### TEXT BLOCK
____________

At 9:09am CDT yesterday a number of Apple employees received an email that appeared to be from Apple corporate reporting that the iPhone and the next version of OS X had been delayed. An Apple employee who we trust then forwarded this email to us. Let's be clear that this is someone who we know without any doubt is an employee of Apple, not someone we merely believe to be an employee of Apple. We contacted our source after receiving their email, and they confirmed for us that they had indeed received this email, an email which by all appearances was a legitimate email from Apple corporate. In fact, this Apple employee certainly believed this, especially since the email had also been received by other Apple employees. They gave us absolutely no indication that its origin might be in doubt.
For a reporter, this kind of thing -- an internal memo to a company's employees -- is solid gold. You don't often get inside information more sound than a memo stating plans -- and it is not uncommon to see these sorts of internal emails quoted in mainstream newspapers and magazines -- but we are still aware of precisely how dangerous it would be to leave any story at that. So after verifying that the email was indeed sent to internal Apple email lists -- but before publishing anything -- we immediately contacted Apple PR, trying to reach our contacts on their PR team that handles iPod / iPhone matters. It was before business hours on the West coast, though, so we even called an Apple PR manager via their private cellphone in search of a statement. When no one was immediately available, we left voicemail and email.
The question we faced at that moment was: Do we run with the story without Apple's comment or not? The answer seemed fairly clear there, too, at the time. We possessed what confirmed Apple employees believed was an internal Apple memo that with absolutely no doubt had also been received by any number of other Apple employees. This memo was passed to us in good faith -- our source believed that what they were sending was real because it was exactly like every other email of this type they had received from Apple corporate. And it stood to reason that Apple, which normally holds its cards very close to the chest with this kind of news, would more than likely not comment on these matters. (How many times have you read a news story with "Apple was not available for / declined to comment"?) Even when Leopard was facing multiple accusations of delay from across the media, Apple denied it up and down for weeks right up until the very day it announced the delay.
So we were sitting on news of obvious importance -- the email was circulating, and it was enough to set off the alarms of other sources at Apple who also started forwarding it outbound. (As it happened, we were not the only site that acquired and published that memo, perhaps just the first.) Given the nature of that news, we felt we had an obligation to inform people that Apple had sent out an internal memo in preparation of a delay in the iPhone and Leopard. And so I ran the story; I believe most people in my place would have done the same.
About an hour and 40 minutes after the initial memo went out, a second memo was sent to the same internal Apple lists, dismissing the first. Soon after, our source -- who we'd been in contact with through the morning -- let us know that Apple was dismissing this earlier email; the second memo passed off the first as "fake" and "not from Apple". Fake indeed, but it still came from someone familiar with Apple's internal mail systems, lists, memo composition structure, etc., who found a way to plant a phony memo in the inboxes of who knows how many Apple employees. (Both emails are published in the original post.) Why Apple took nearly two hours to respond to the situation we do not know.

____________

### GIVEN DATA
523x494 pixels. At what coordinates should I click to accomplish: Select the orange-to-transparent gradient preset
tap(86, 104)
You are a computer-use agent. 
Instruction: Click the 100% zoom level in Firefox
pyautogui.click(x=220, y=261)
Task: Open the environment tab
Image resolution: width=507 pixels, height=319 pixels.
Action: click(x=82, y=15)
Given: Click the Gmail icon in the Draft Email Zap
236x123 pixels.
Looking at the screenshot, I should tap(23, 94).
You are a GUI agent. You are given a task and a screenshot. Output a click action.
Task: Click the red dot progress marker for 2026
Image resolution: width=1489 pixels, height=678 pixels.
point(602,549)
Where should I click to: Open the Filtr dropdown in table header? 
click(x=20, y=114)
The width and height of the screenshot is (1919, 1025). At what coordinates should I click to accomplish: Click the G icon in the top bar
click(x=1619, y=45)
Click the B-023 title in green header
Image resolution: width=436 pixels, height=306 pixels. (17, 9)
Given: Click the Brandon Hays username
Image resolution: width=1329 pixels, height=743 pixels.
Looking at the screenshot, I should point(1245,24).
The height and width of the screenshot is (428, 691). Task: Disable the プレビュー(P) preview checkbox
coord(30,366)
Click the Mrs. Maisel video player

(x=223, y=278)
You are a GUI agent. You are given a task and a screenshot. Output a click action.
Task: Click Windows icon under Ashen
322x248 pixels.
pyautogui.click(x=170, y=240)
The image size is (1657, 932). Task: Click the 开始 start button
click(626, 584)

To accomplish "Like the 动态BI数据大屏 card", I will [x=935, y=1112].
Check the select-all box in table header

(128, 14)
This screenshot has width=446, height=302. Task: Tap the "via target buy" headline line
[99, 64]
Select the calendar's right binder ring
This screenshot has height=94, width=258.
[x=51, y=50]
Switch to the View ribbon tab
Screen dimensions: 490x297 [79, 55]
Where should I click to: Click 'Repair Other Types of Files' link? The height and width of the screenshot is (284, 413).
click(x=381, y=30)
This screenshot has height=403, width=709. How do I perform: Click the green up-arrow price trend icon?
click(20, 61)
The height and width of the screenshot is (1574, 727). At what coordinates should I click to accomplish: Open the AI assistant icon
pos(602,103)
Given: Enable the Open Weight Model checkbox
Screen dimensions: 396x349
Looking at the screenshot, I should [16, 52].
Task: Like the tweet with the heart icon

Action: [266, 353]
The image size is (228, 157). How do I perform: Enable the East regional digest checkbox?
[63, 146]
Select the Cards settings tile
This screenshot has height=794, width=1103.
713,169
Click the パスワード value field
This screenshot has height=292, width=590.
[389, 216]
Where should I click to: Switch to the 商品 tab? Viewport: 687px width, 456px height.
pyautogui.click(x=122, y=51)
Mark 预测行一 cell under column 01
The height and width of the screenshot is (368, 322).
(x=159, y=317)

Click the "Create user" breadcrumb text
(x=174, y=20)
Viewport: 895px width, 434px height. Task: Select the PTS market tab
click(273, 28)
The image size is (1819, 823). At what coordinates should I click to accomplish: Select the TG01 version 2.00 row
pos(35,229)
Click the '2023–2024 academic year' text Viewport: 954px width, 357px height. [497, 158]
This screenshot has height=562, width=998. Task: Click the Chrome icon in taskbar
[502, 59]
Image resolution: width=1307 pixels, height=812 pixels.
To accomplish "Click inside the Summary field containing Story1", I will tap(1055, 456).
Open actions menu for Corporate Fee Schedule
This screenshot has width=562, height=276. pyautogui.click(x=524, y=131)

____________

### TO-DO LIST
(a) Retype the passage from the Apple memo text starting with "About an hour" and going on through "do not know.".
(b) List every Apple product or software name that appears in the Apple memo text.
(c) Answer these questions using the Apple memo text:
(i) At what time did Apple employees receive the first email?
(ii) How long after the initial memo was the second memo sent?
(iii) What two descriptions did the second memo give the first?

### EXPECTED ANSWERS
(a)
About an hour and 40 minutes after the initial memo went out, a second memo was sent to the same internal Apple lists, dismissing the first. Soon after, our source -- who we'd been in contact with through the morning -- let us know that Apple was dismissing this earlier email; the second memo passed off the first as "fake" and "not from Apple". Fake indeed, but it still came from someone familiar with Apple's internal mail systems, lists, memo composition structure, etc., who found a way to plant a phony memo in the inboxes of who knows how many Apple employees. (Both emails are published in the original post.) Why Apple took nearly two hours to respond to the situation we do not know.

(b) iPhone, OS X, iPod, Leopard

(c)
(i) At 9:09am CDT.
(ii) About an hour and 40 minutes.
(iii) "Fake" and "not from Apple".